What Designers Need To Know About Algorithms
As almost everything around you has gone through a design process, algorithms need some design 💖 #too. I’ve been working with data scientists intensively over two years now, trying to bring both worlds a bit closer together.
So Happy Together 👩🎨👨🔬
Imagine a data scientist and you? I do! I think about it day and night.. 🎵
As we, designers, primarily focus on qualitative research in the first design phase, the pace for data scientist differs since they’re focusing on quantitative research. As designers, we can wrap up this research in a certain time period, or design sprint, where data scientists can hardly predict how much time they need to validate the riskiest assumption.
To the rescue!
I’ve seen that helping out in this research part from a design perspective really makes a difference in efficiency and algorithm quality. If the key feature of your product or service is in the science why not try to tackle this assumption asap together?
Transparency is key 🔑
With algorithms, we try to recreate and shift human intelligence and memory to a computing process. For this, we need valuable user input, but also an idea of how they work and why they do it. Sounds a lot like UX research, right? If you want to get these insights from meaningful conversations and you want to be able to read between the lines, transparency is the key to gain trust.
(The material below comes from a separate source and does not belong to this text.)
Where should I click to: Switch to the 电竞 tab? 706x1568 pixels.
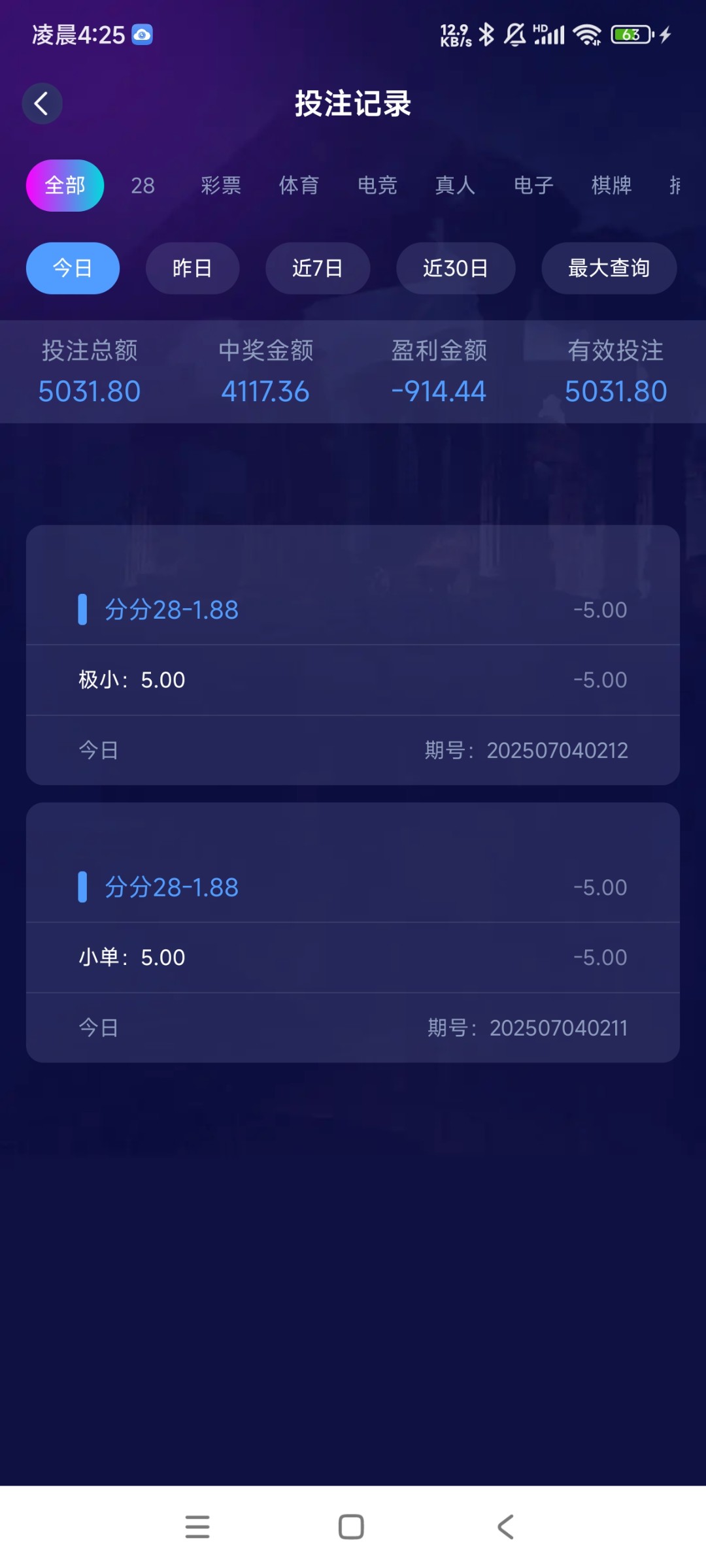tap(378, 185)
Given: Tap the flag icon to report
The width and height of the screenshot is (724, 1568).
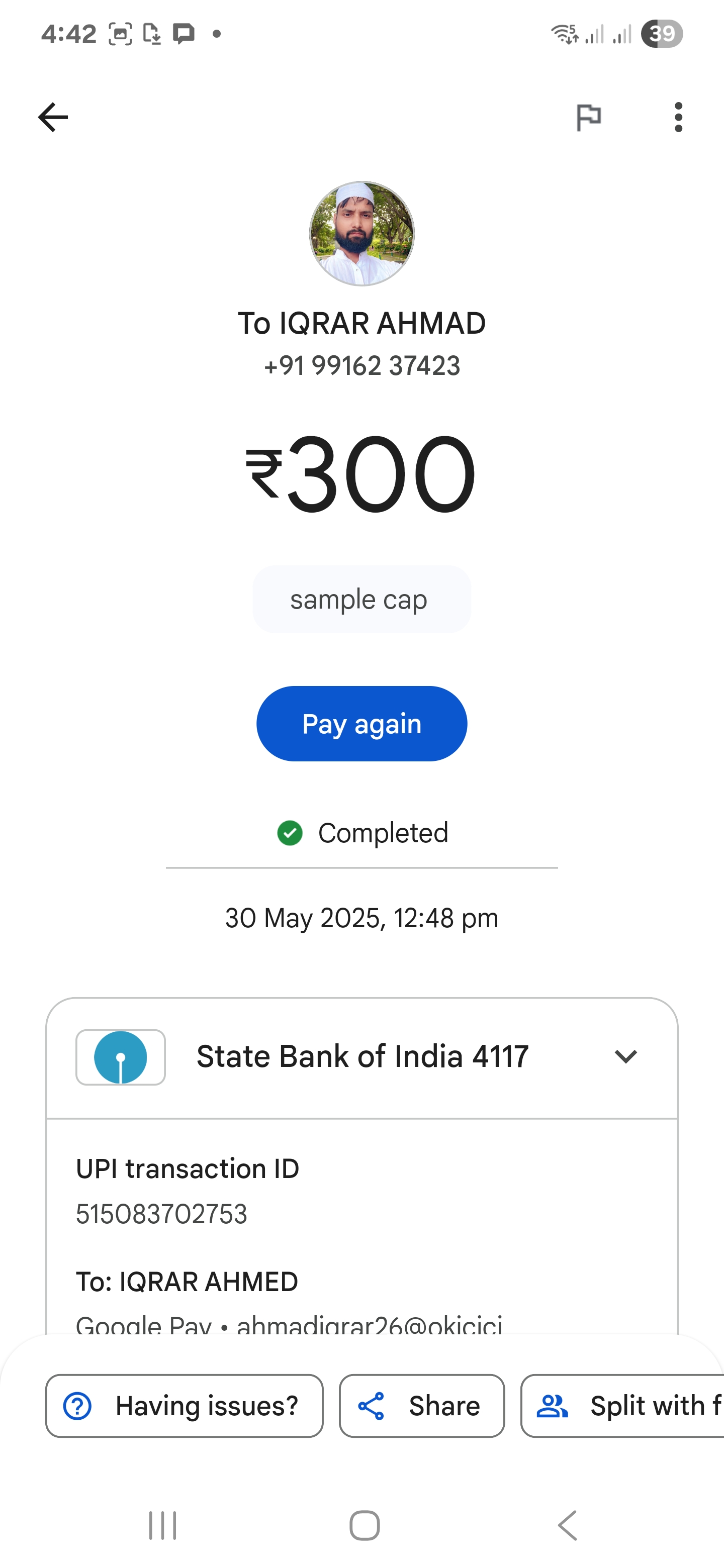Looking at the screenshot, I should (x=588, y=118).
Code that learns is powerful but dangerous. It threatens the rules of markets and civic life. AI requires a new technical and civic infrastructure, a new way to do business, a new way to live together in communities.
To avoid building too much of a black box, it is best to be as clear as possible about what you want to build and why.
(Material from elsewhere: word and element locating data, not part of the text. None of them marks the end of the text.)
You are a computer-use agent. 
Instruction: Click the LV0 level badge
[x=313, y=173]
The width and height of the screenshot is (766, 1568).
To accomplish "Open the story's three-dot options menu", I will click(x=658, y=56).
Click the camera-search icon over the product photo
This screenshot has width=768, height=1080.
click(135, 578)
The key takeaway of the popular ‘Hooked’ book by Nir Eyal is that we shouldn’t design things where the user is missing the knowledge you have. This also applies to openness in developing algorithms. So here is the how-to.
Use ‘stakeholder-readable’ flowcharts
Although algorithms as part of AI are easily interpreted as rocket science, most of the times they are not. You can see an algorithm as a mathematical function or a set of rules that lead to a certain result.
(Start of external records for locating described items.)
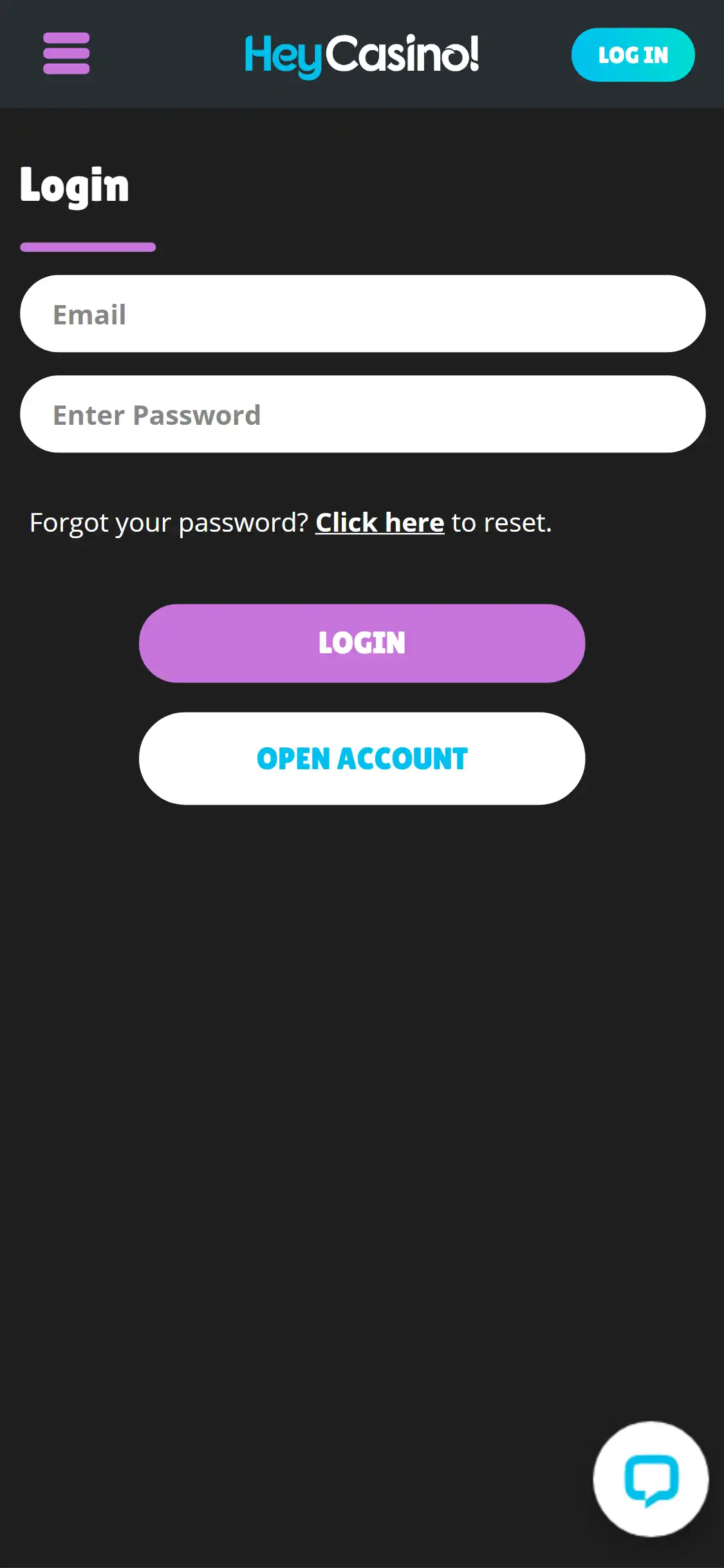Go to home via HeyCasino logo
Viewport: 724px width, 1568px height.
(x=362, y=55)
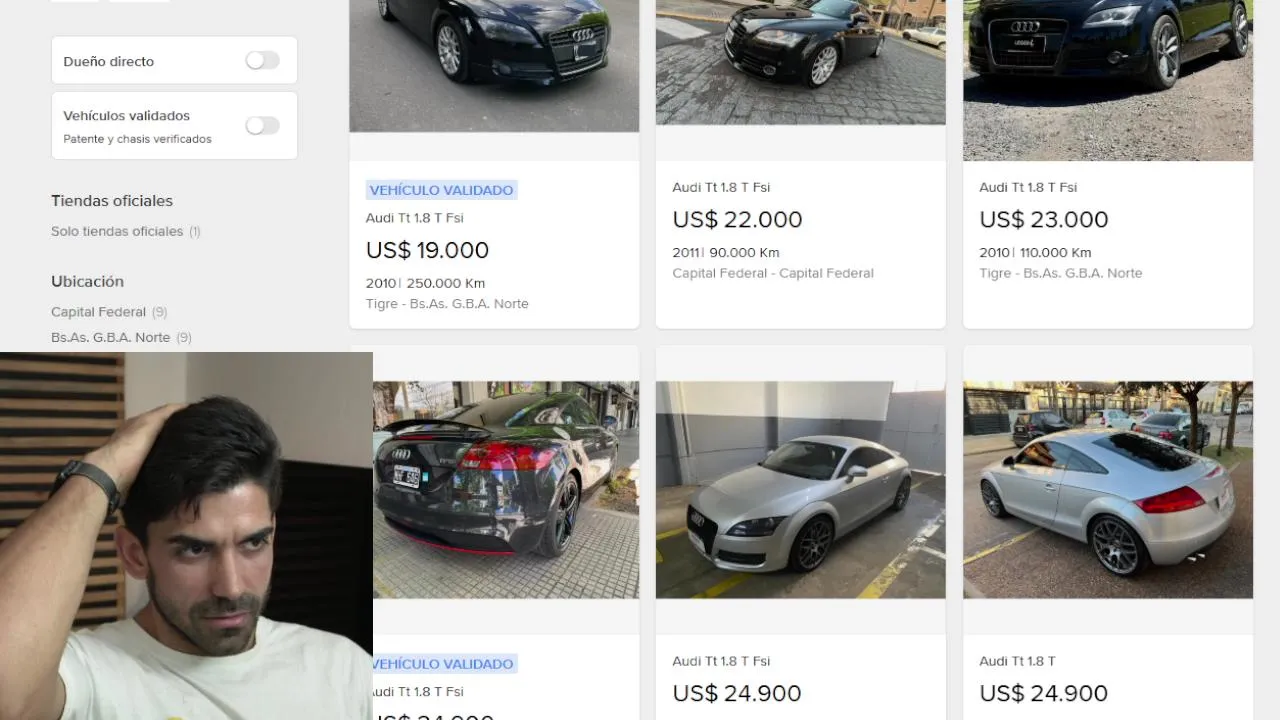1280x720 pixels.
Task: View the silver Audi Tt 1.8 T Fsi US$ 24.900
Action: point(800,532)
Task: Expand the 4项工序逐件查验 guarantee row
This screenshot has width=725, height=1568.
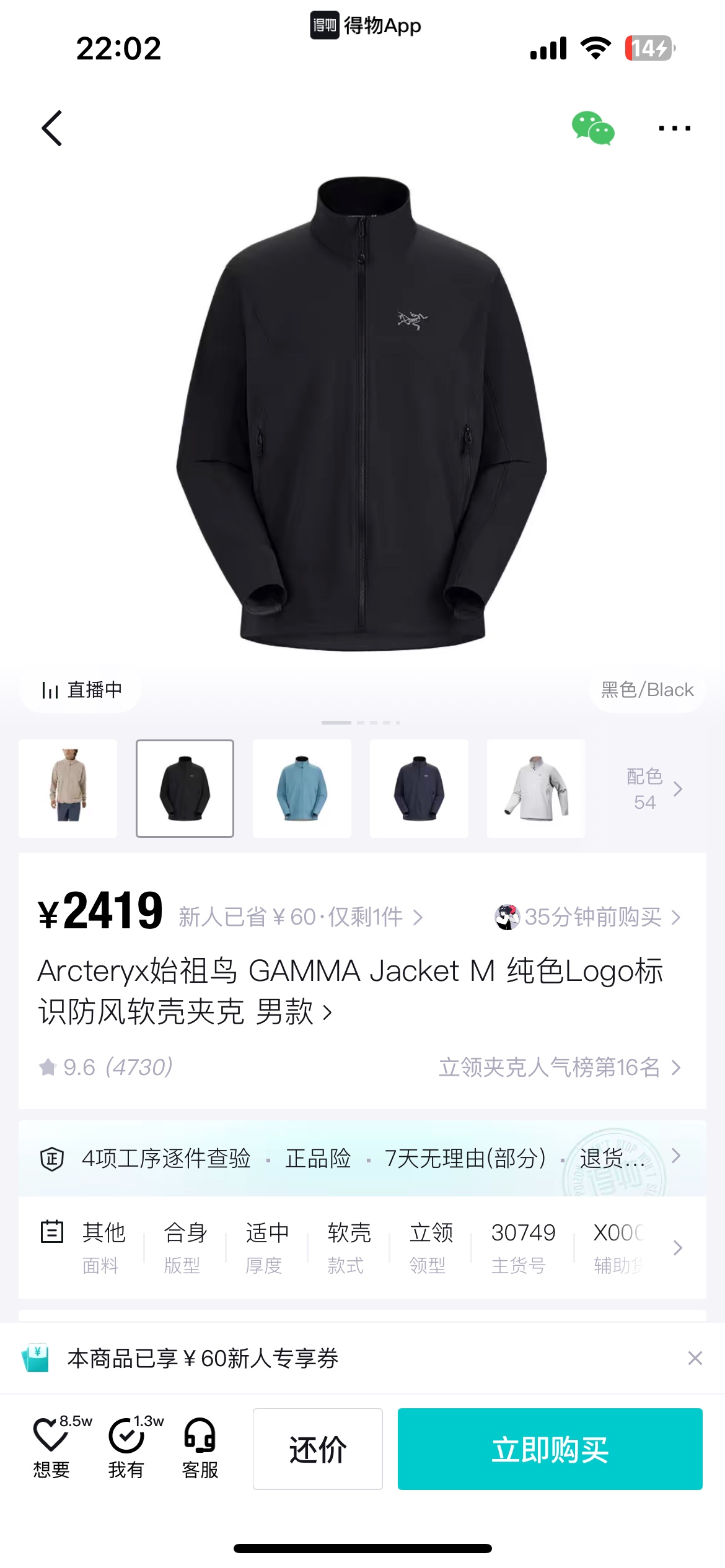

After discussing why you want to co-create, flowcharts are a great way to go about creating an algorithm and give an understanding of what you are trying to achieve and how. Is this any different than a so-called low-fi prototype?
If you can’t explain it simply, you don’t understand it well enough.
This way you can discuss with your stakeholders what they think about your model and iterate on the design. You can specify where it can possibly lead to and how it will influence their way of working. Just telling them how it works instead of showing, isn’t enough.
What are you sayin’?
Pair up with the geek, create a transparent box of data science goodieness and let your users and stakeholders help build it.